* **WORK INSTRUCTION**
Your task is to copy exactly the lines from the line containing "Click the Step 2 year field" through the end of the listing below, with pictures left out.

* **EXERCISE MATERIAL**
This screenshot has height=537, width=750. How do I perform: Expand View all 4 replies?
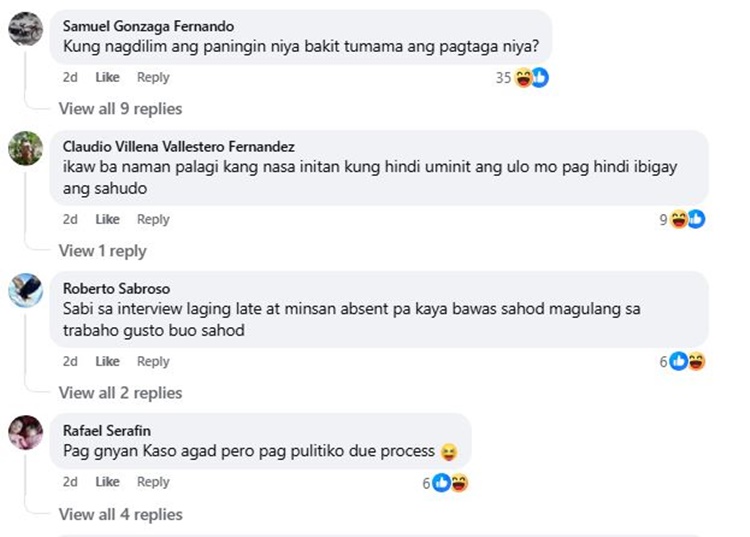(x=120, y=515)
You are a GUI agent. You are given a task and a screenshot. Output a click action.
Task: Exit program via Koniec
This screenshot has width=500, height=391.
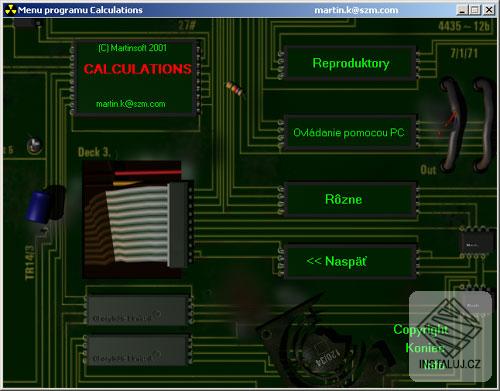(425, 348)
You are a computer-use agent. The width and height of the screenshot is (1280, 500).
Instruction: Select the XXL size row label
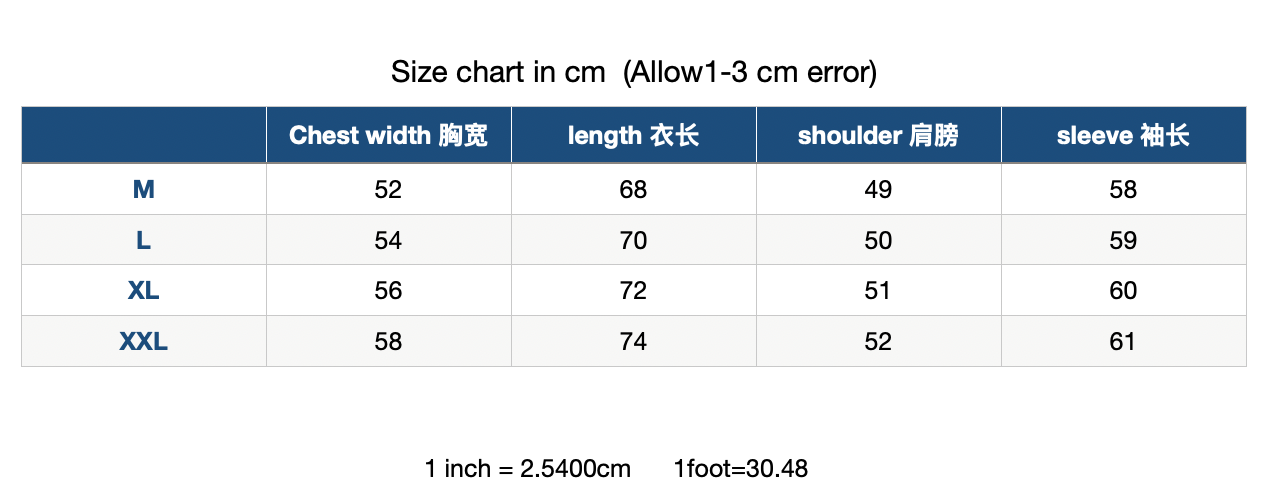(144, 342)
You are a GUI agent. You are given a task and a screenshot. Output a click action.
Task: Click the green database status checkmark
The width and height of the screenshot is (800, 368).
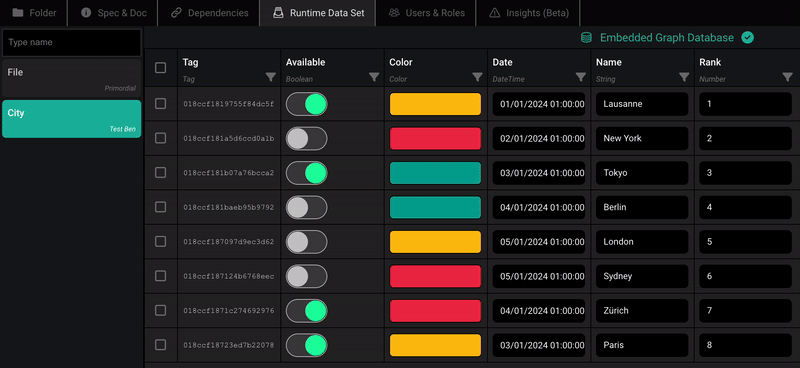pos(747,38)
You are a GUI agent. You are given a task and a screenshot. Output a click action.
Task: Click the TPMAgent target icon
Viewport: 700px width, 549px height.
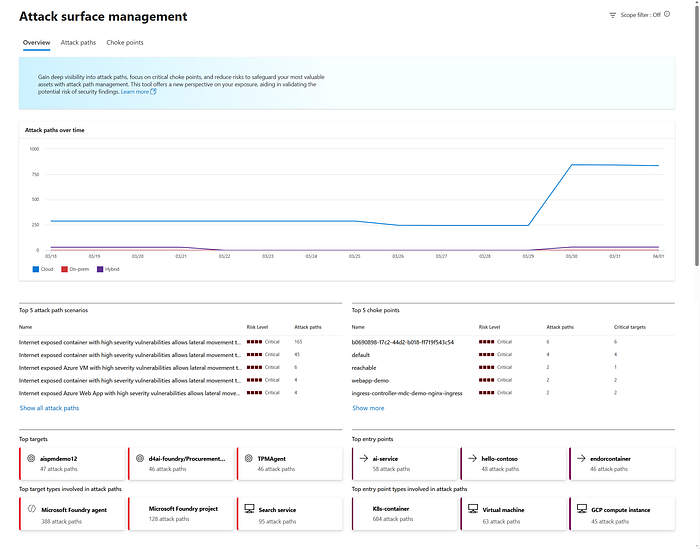point(249,458)
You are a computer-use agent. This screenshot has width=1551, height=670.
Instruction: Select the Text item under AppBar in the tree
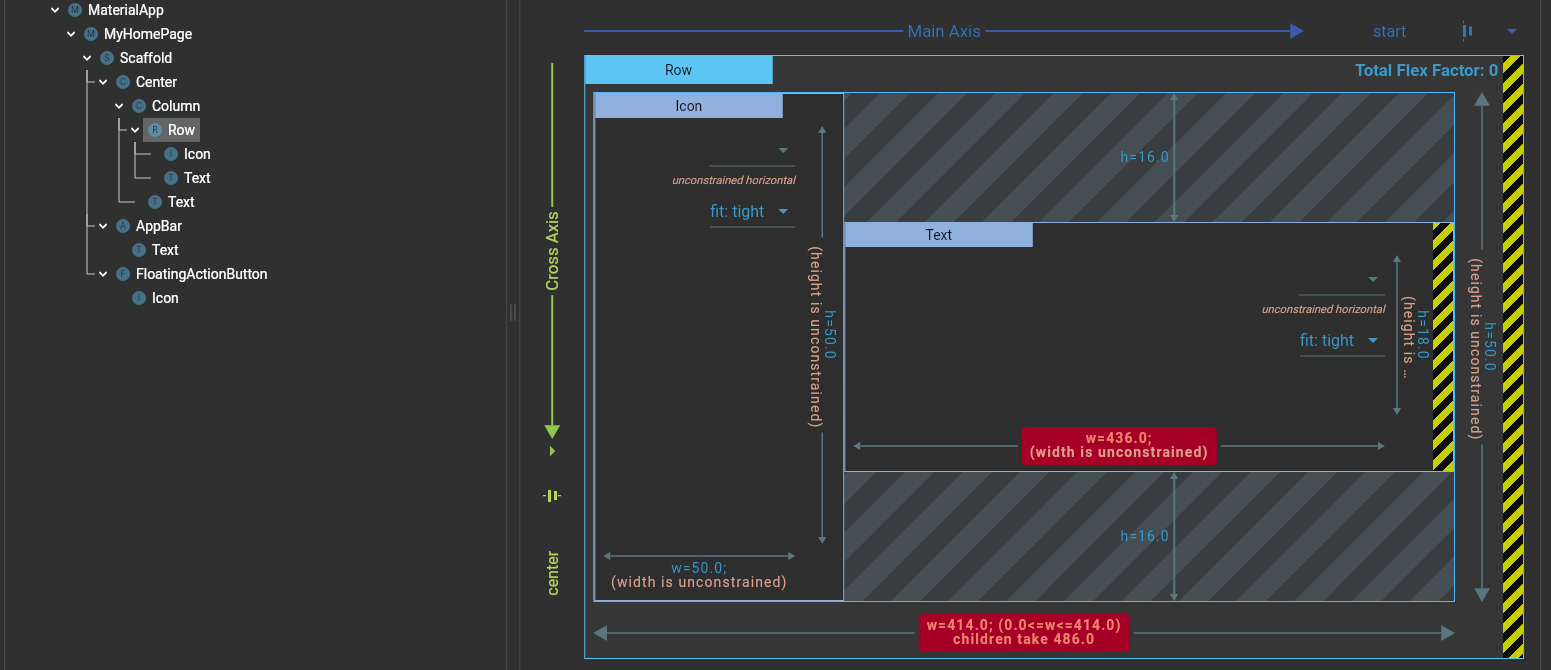click(163, 249)
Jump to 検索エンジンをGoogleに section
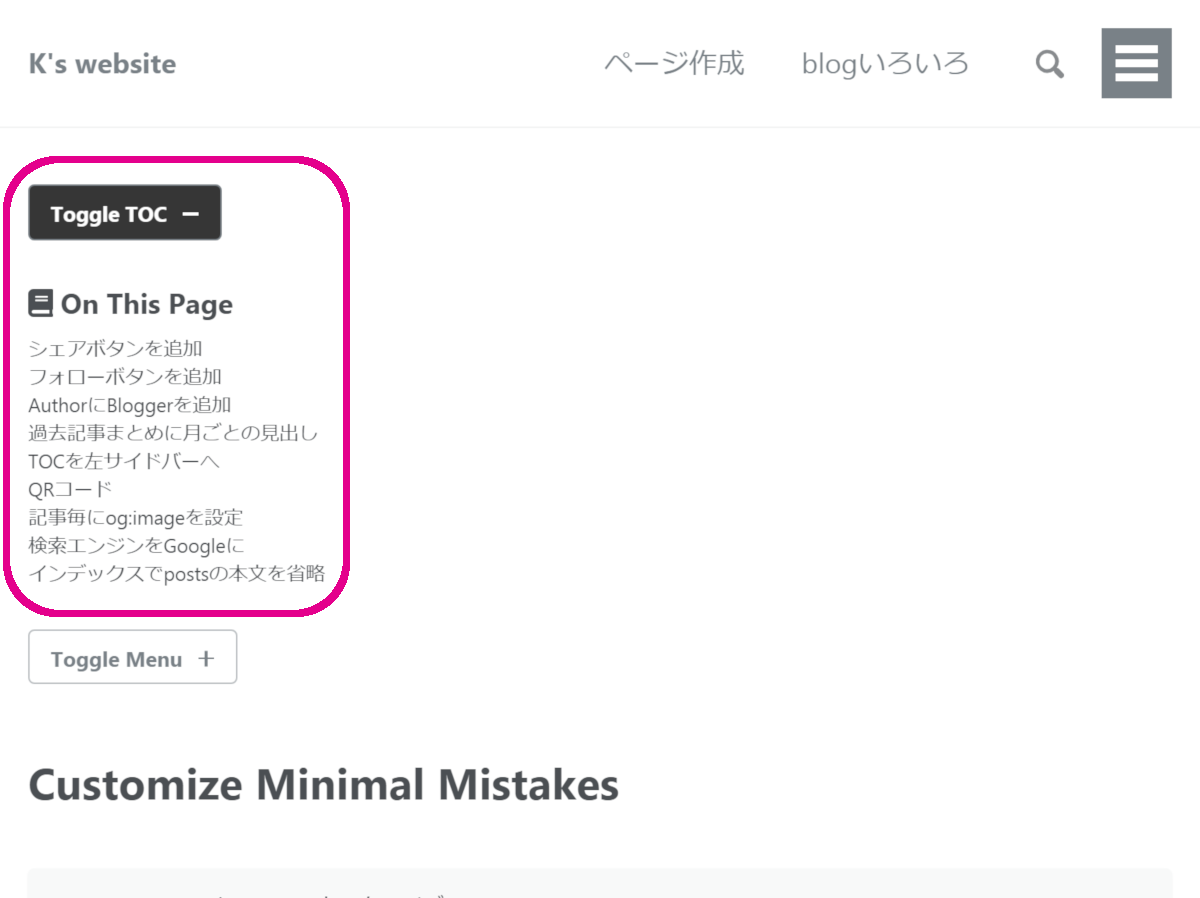The width and height of the screenshot is (1200, 898). [136, 545]
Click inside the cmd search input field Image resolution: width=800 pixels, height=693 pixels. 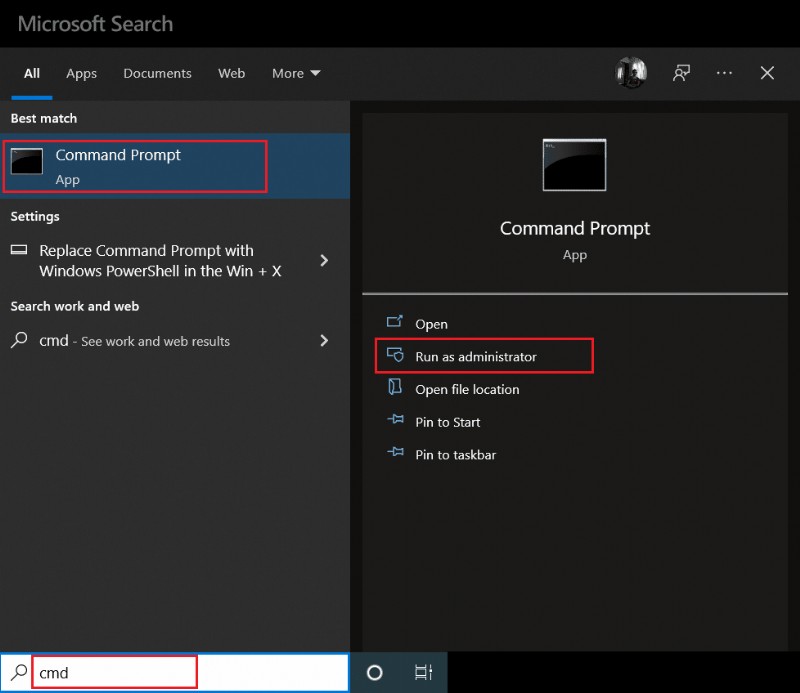[x=113, y=671]
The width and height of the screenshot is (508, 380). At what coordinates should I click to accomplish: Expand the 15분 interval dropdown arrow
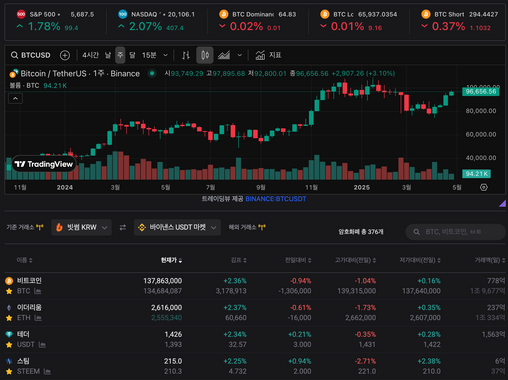165,55
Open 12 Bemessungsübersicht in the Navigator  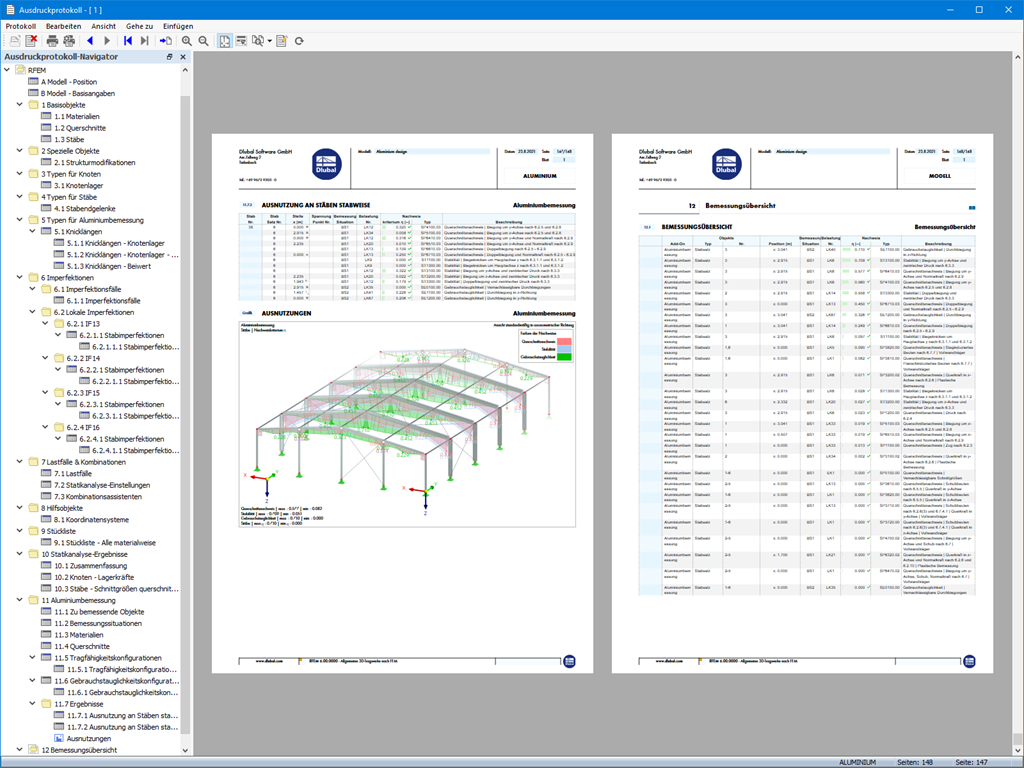(80, 748)
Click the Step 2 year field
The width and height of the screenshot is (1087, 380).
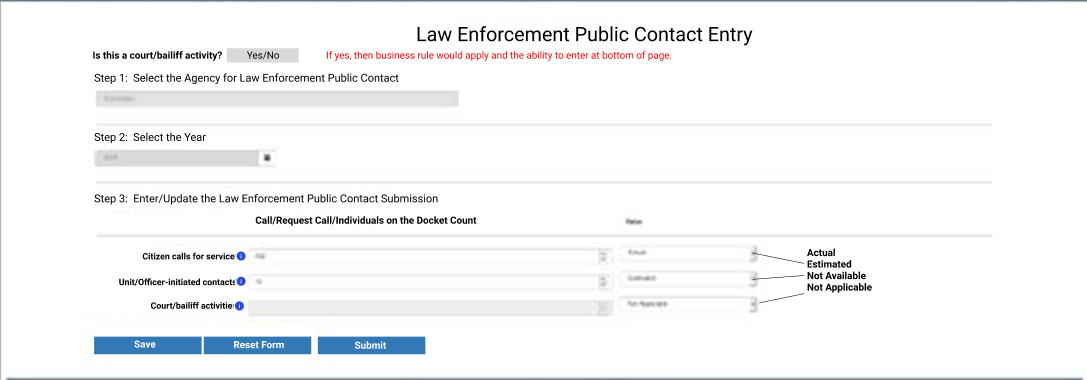[178, 158]
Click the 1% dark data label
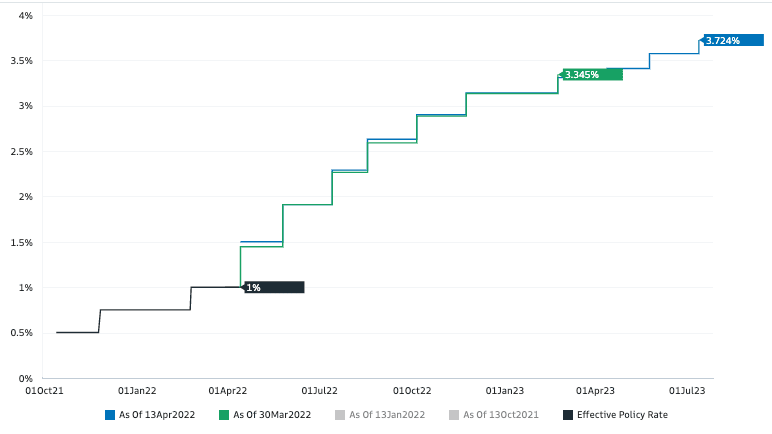This screenshot has height=434, width=772. (273, 287)
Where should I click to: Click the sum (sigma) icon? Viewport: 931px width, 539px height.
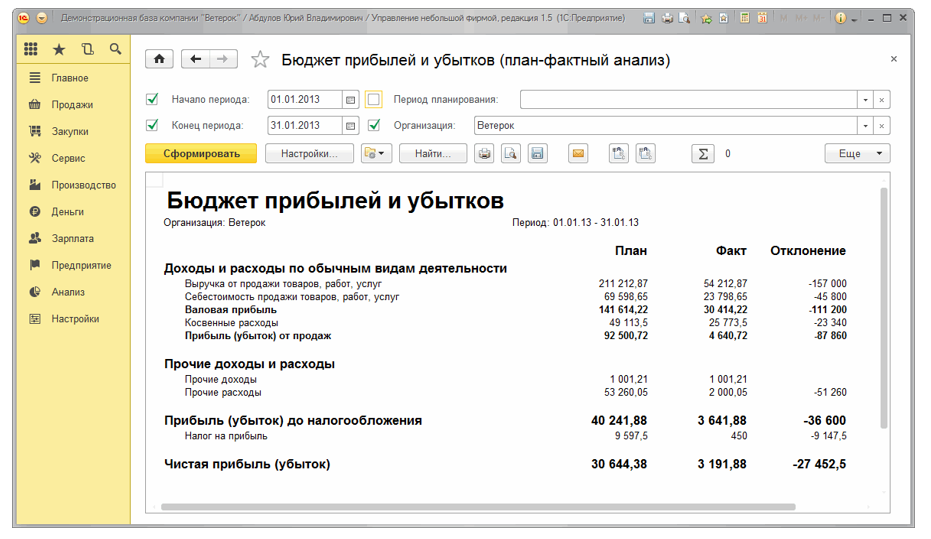704,154

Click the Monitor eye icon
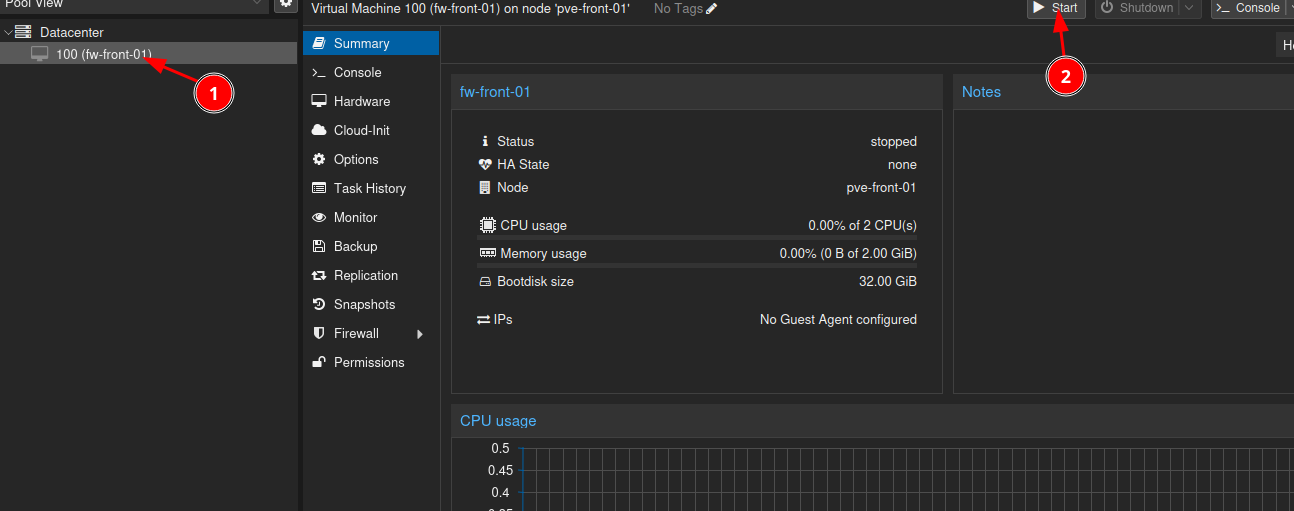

* **ANSWER BOX**
Click the Step 2 year field
The width and height of the screenshot is (1087, 380).
[178, 158]
Click the 1% dark data label
This screenshot has height=434, width=772. (273, 287)
Where should I click to: Click the sum (sigma) icon? Viewport: 931px width, 539px height.
704,154

Click the Monitor eye icon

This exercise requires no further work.